La película, además, tiene un contenido político evidente al mostrar cómo el temor individual puede verse proyectado en el temor colectivo de una masa que alberga claros instintos asesinos ante la amenaza interna. La caída de la noche, en este sentido, permite que lo apolíneo se apague y que otros sentimientos más irracionales y dionisíacos —lo que Stephen King, uno de los pensadores más importantes de nuestro tiempo, denominaba “Danza Macabra” en el brillante ensayo homónimo— tomen las riendas de una sociedad enloquecida. Esa muchedumbre presa del delirio colectivo capaz de ahorcar a cualquier chivo expiatorio por las razones más delirantes y puritanamente expuestas: un fenómeno tan antiguo como mascar tabaco pero al que ahora nos referimos con el pomposo título de “populismo” y para el que buscamos razones tan ridículas como las llamadas fake news. Que nadie se asuste, sin embargo, puesto que Halloween Kills (2021) no es una película de arte y ensayo, sino una muy divertida montaña rusa cinematográfica para jóvenes que demuestra personalidad al no rebajarse al nivel de esas teenager movies tan frecuentes como espeluznantes —sin pretenderlo—, y tan propias, en definitiva, de nuestros días.
Frente a ese “terror sin sustos” en boga que hace las delicias de la más alta “intelectualidad cinéfila” y que practican nombres tan prestigiosos como lo son Robert Eggers o Ari Aster, el trabajo de David Robert Mitchell refundando la saga de Halloween solo tiene parangón con lo que está haciendo James Wan: un cine de terror fiel a los grandes referentes del género, que cumple las expectativas del gran público, que ayuda a crear una nueva industria en tiempos de Netflix y que tiene unos méritos cinematográficos evidentes. El ritmo constante, el uso de la cámara lenta en momentos muy determinados, el manejo del tempo narrativo, el poder de unas imágenes impactantes —el combate con los bomberos es glorioso— que sostienen la narración; por todo ello, podemos afirmar que estamos ante un artesano del terror cinematográfico que trabaja muy bien y que no busca el reconocimiento megalomaníaco en forma de aplausos o premios por su labor detrás de las cámaras.
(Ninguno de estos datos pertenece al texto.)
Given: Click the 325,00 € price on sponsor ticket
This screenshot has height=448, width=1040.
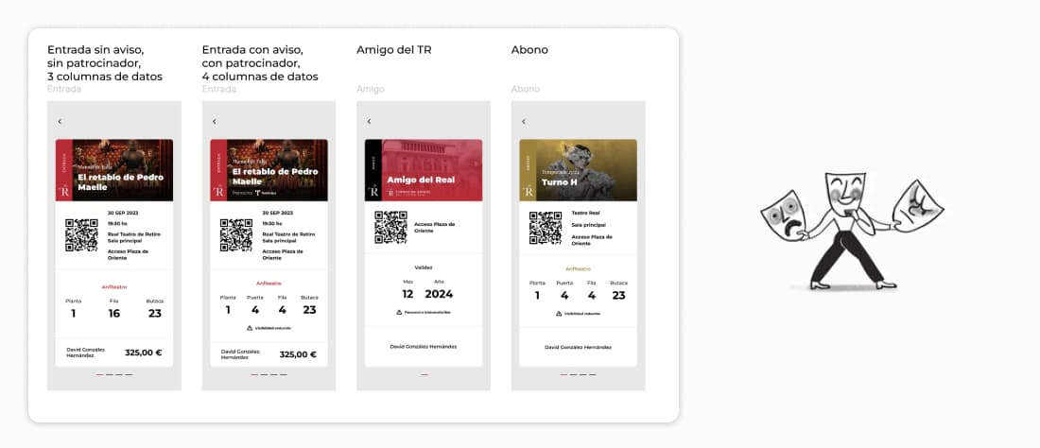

Para el final dejo lo mejor: hay una muerte importante en la película. No desvelaré cual pero sí que diré que es bastante inesperada y que deja abierta la trama para una tercera película que redondee esta vuelta a las andanzas del malvado Michael Myers. Ningún aficionado al terror bizarro debería perderse esta última entrega, aunque solo sea por recompensar el trabajo bien hecho, libre de prejuicios y altamente disfrutable. Como diría el asesino cuyo rostro real no es el que se esconde tras la máscara sino el que representa la propia máscara, “déjalo sangrar”. Let it bleed.